Prenez en de la graine

Récit imaginé par Eliska STEPANKOVA, Marie-Sarah CARCASSONNE et A VIODY et facilité par Vanessa WECK dans le cadre de l’atelier futurs proches réalisé le 30 avril 2022, en partenariat avec Printemps écologique et Ouishare, au titre des Rencontres de l’écologie et du travail, portant sur le thème « consommer », dans le contexte du scénario 4 « pari réparateur » de l’ADEME.

Thème de l’atelier:  Et si demain, on consommait sans surexploiter nos ressources humaines et naturelles ?  


En 2050, le monde va mieux : 80% de la population mondiale consomme de la viande synthétique. Une initiative plébiscitée et soutenue par l’ensemble des pays membres de l’ONU. Trois mastodontes se partagent les parts du marché au niveau mondial : Safe Cow, Proteinus, Very beyond meat. Proteinus détient 60% des parts de marché, pionné et leader de la protéine de synthèse.

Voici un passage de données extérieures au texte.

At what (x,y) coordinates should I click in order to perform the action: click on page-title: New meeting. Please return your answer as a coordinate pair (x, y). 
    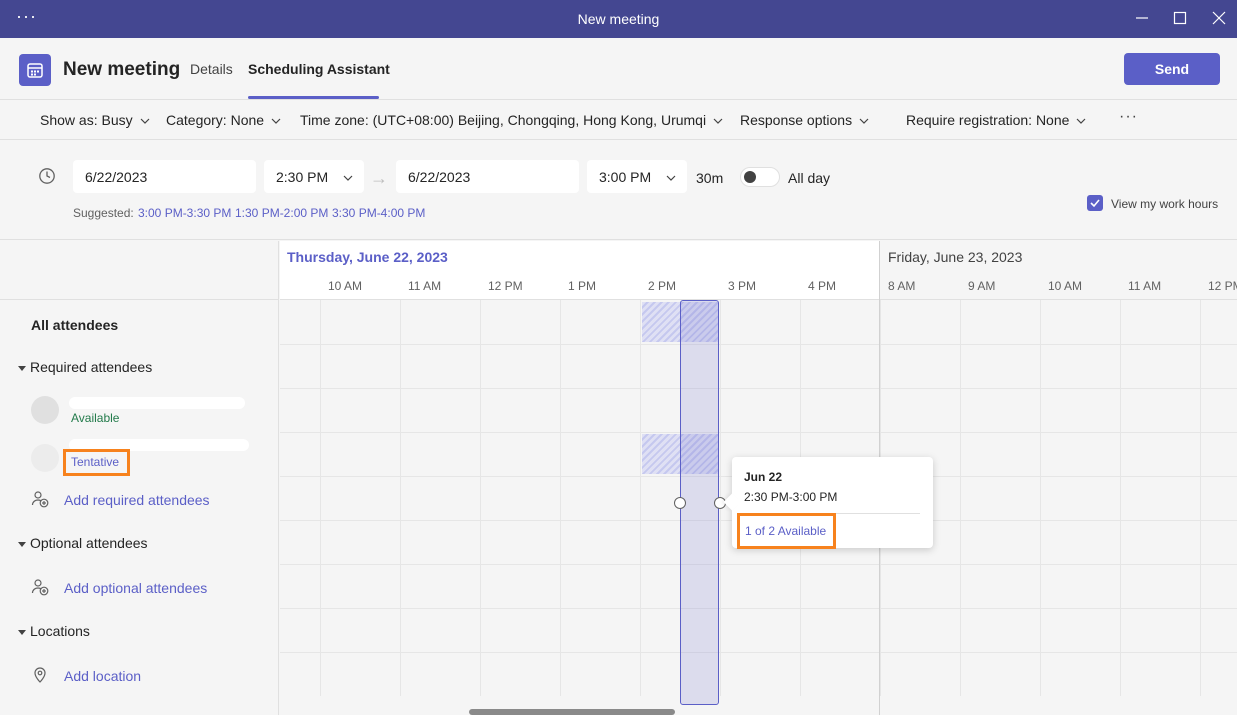
    Looking at the image, I should click on (122, 70).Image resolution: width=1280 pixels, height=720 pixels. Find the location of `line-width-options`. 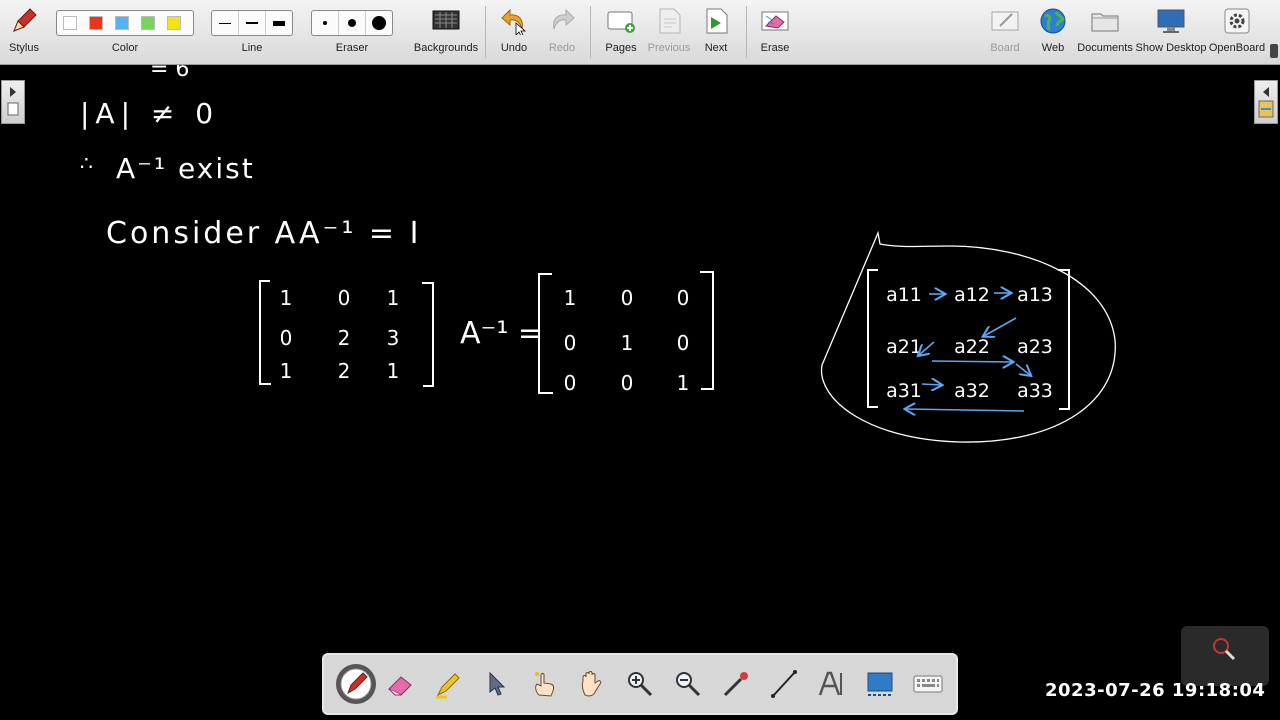

line-width-options is located at coordinates (252, 23). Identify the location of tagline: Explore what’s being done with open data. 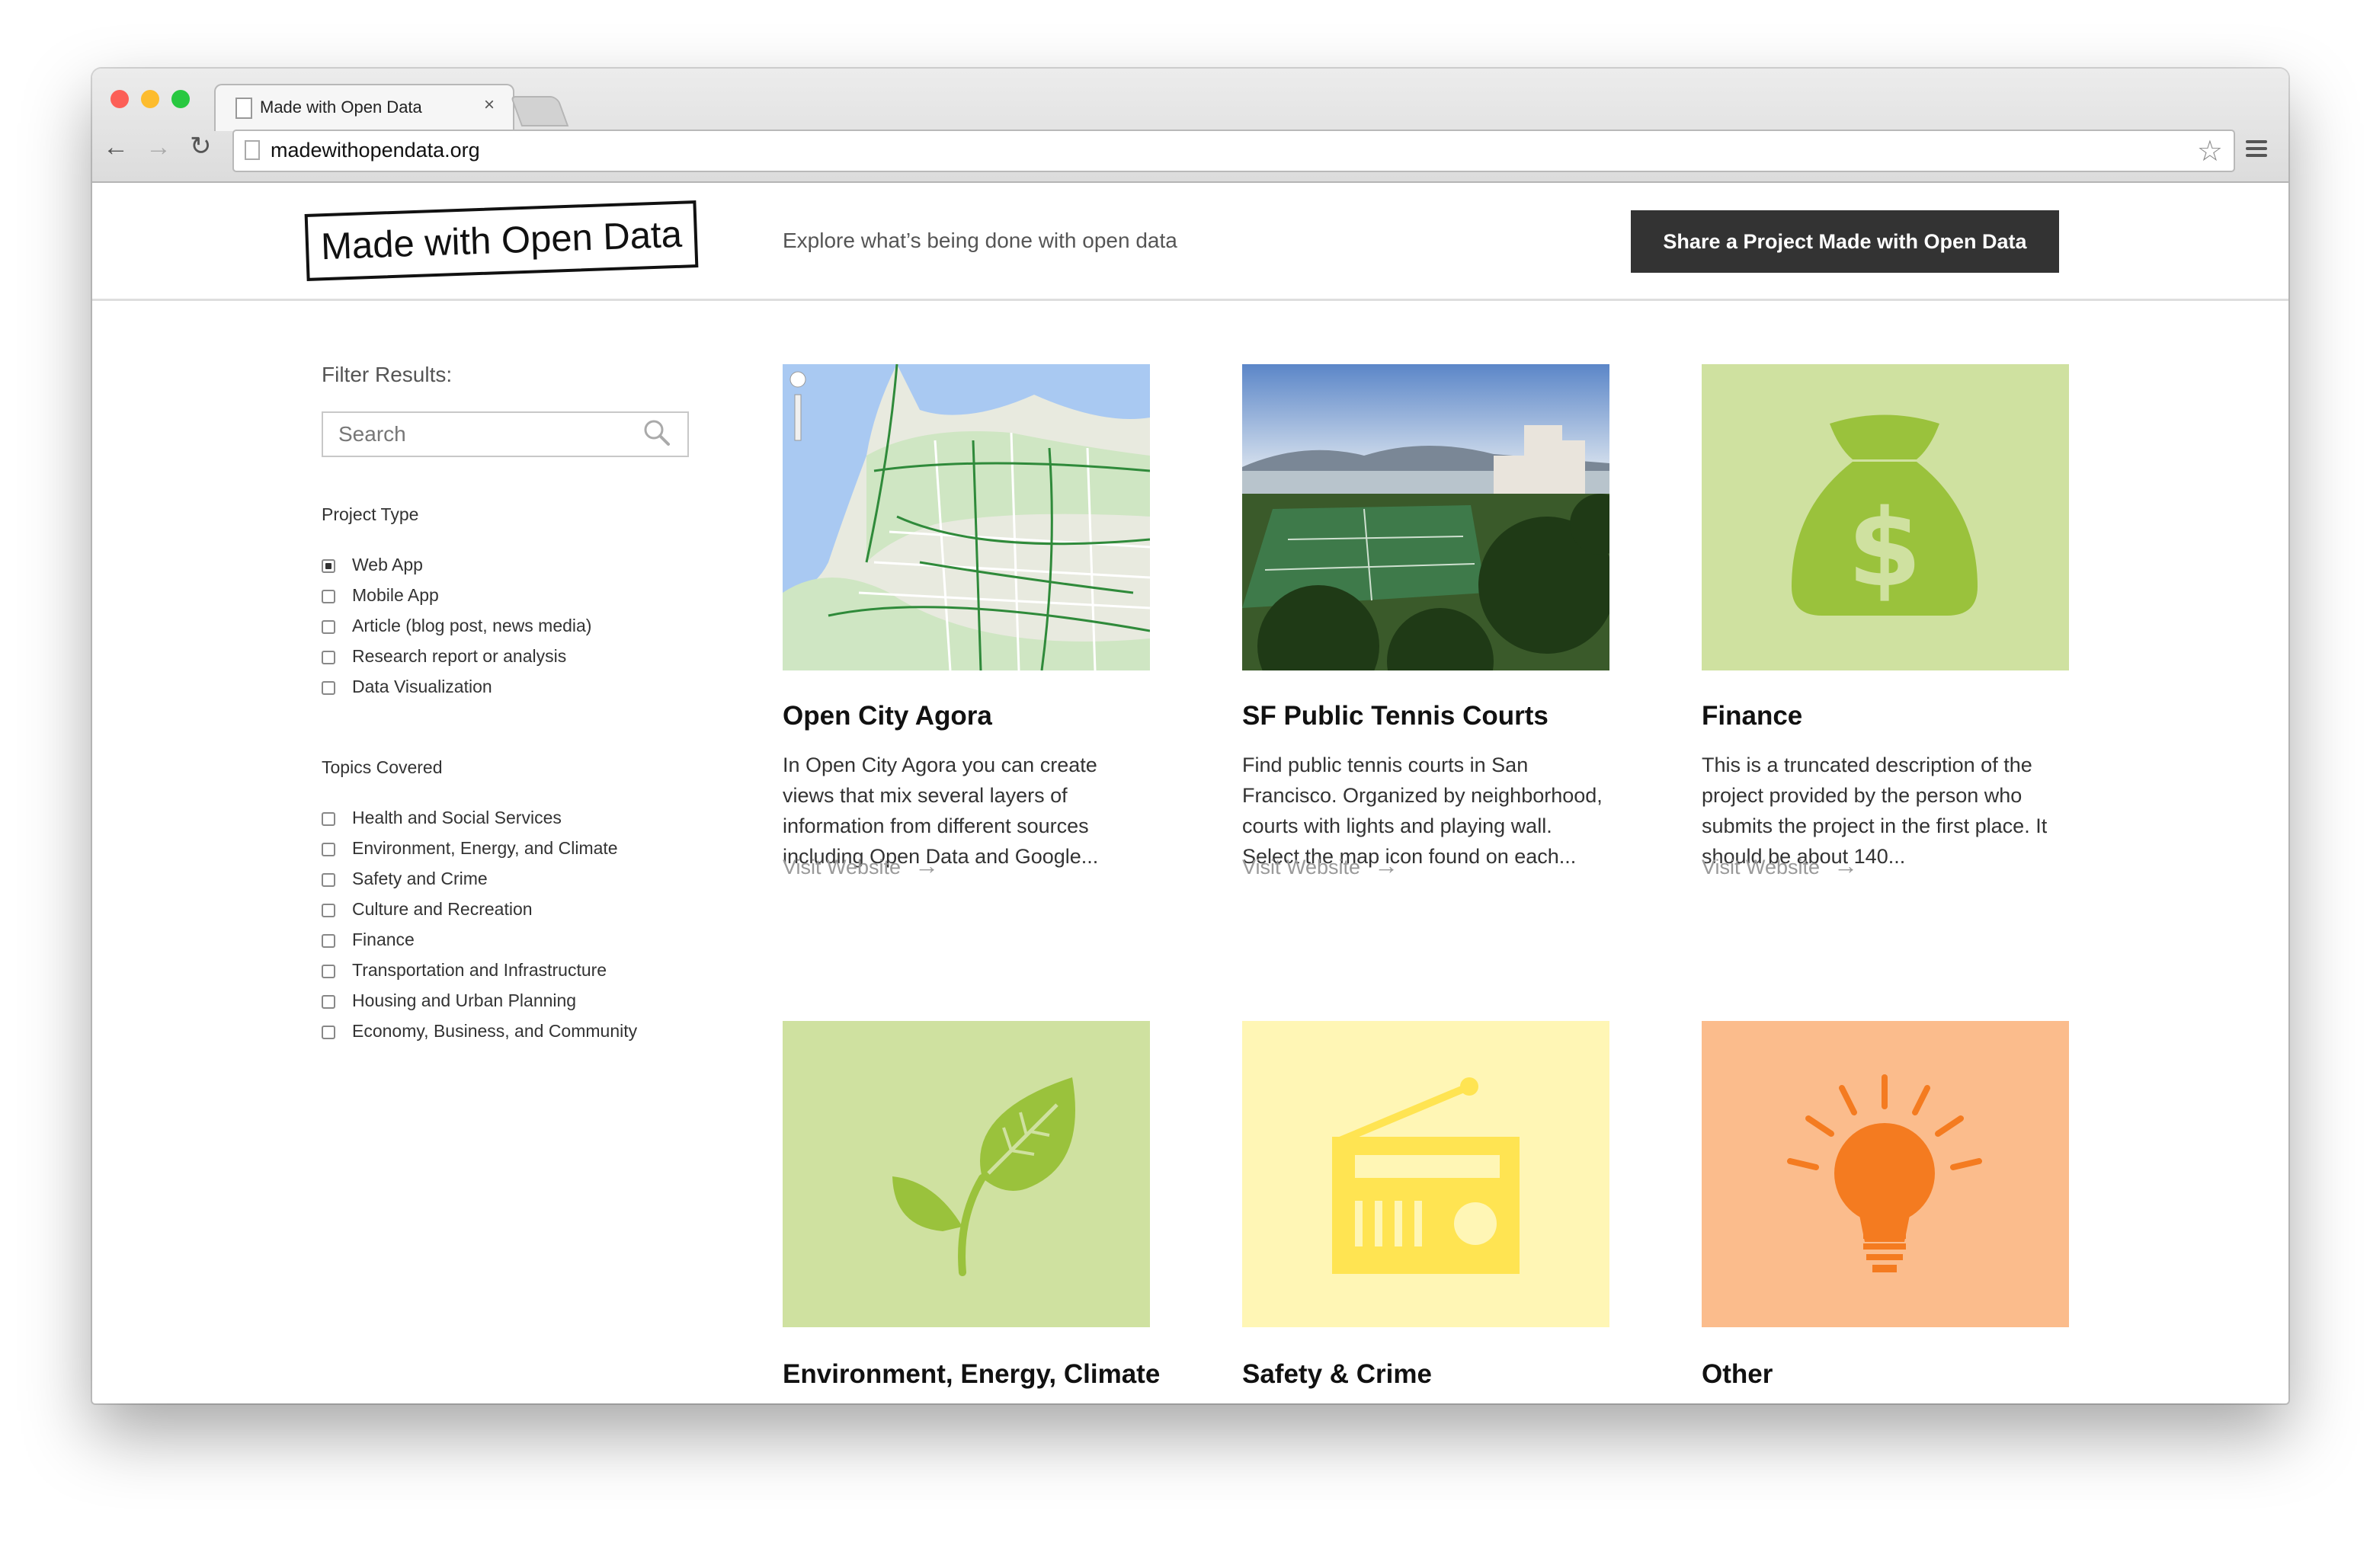
(980, 240).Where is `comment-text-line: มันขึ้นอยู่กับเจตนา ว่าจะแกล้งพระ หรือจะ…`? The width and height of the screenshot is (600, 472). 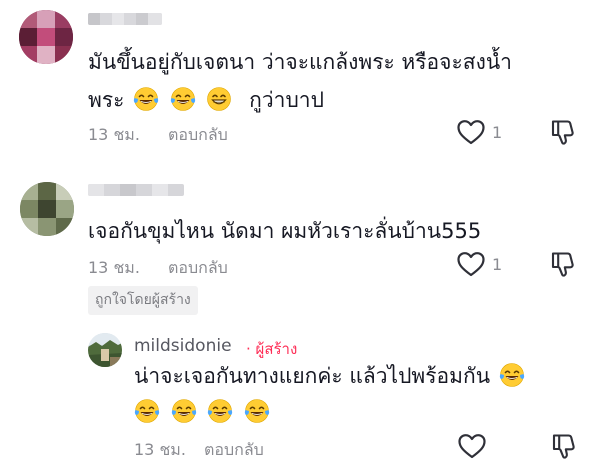
comment-text-line: มันขึ้นอยู่กับเจตนา ว่าจะแกล้งพระ หรือจะ… is located at coordinates (300, 62).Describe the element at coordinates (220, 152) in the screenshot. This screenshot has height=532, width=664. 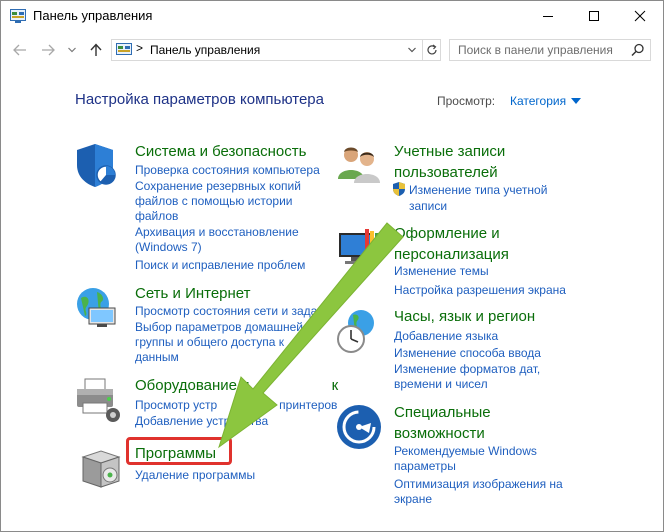
I see `category-system-security: Система и безопасность` at that location.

Valentine, jeune femme a la tête d’un groupement de superettes locales, se méfie de ces viandes de synthèse et préfère manger vrai ; c’est pourquoi, elle s’approvisionne uniquement en produits bruts et sans synthèse. Ce choix ne fait pas l’unanimité. On la taxe d’anti-écolo, et son affaire périclite. Mais convaincue, elle ne lâche rien. Son grand-père , un certain Pierre RABHI, lui disait « tout vient de la terre ». Il lui a d’ailleurs légué sa ferme en Ardèche où depuis plus de 100 ans sont cultivés des semences paysannes et fertiles. Les semences sont transmises tel un véritable trésor.

Valentine, depuis plusieurs années, remarque des changements d’attitudes de la part des habitants de sa ville : ils semblent être carencés, mous, sans énergie. Leur esprit critique les abandonne, tel des moutons. Par exemple, encore la semaine dernière, un accident est survenu : une voiture autonome a foncé sur une vieille mamie qui traversait la rue, hors du passage piéton. Valentine, traumatisée, s’est ruée vers elle alors que tous les autres passants continuaient à faire leurs courses. Visiblement, ils deviennent petit à petit des zombies.

Valentine, comme tous les matins, enfile son casque virtuel pour écouter les news. Et là…Effroi, scandale sanitaire chez Protenius ! la journaliste Elisa LUCETTE, après trois ans d’enquête révèle que la protéine de synthèse est hautement addictive et déshumanise les consommateurs. Valentine se précipite dans son magasin et diffuse sur les médias un message commercial : « Tous chez Valentine. Venez vous réparer avec mes produits bruts issus de ma ferme ardéchoise ». C’est un succès phénoménal, même les japonais viennent en drone visiter sa ferme. Safe Cow veut lui racheter ses magasins et sa ferme à prix d’or. Elle refuse, catégorique, et leur répond « la terre ne s’achète pas ! ».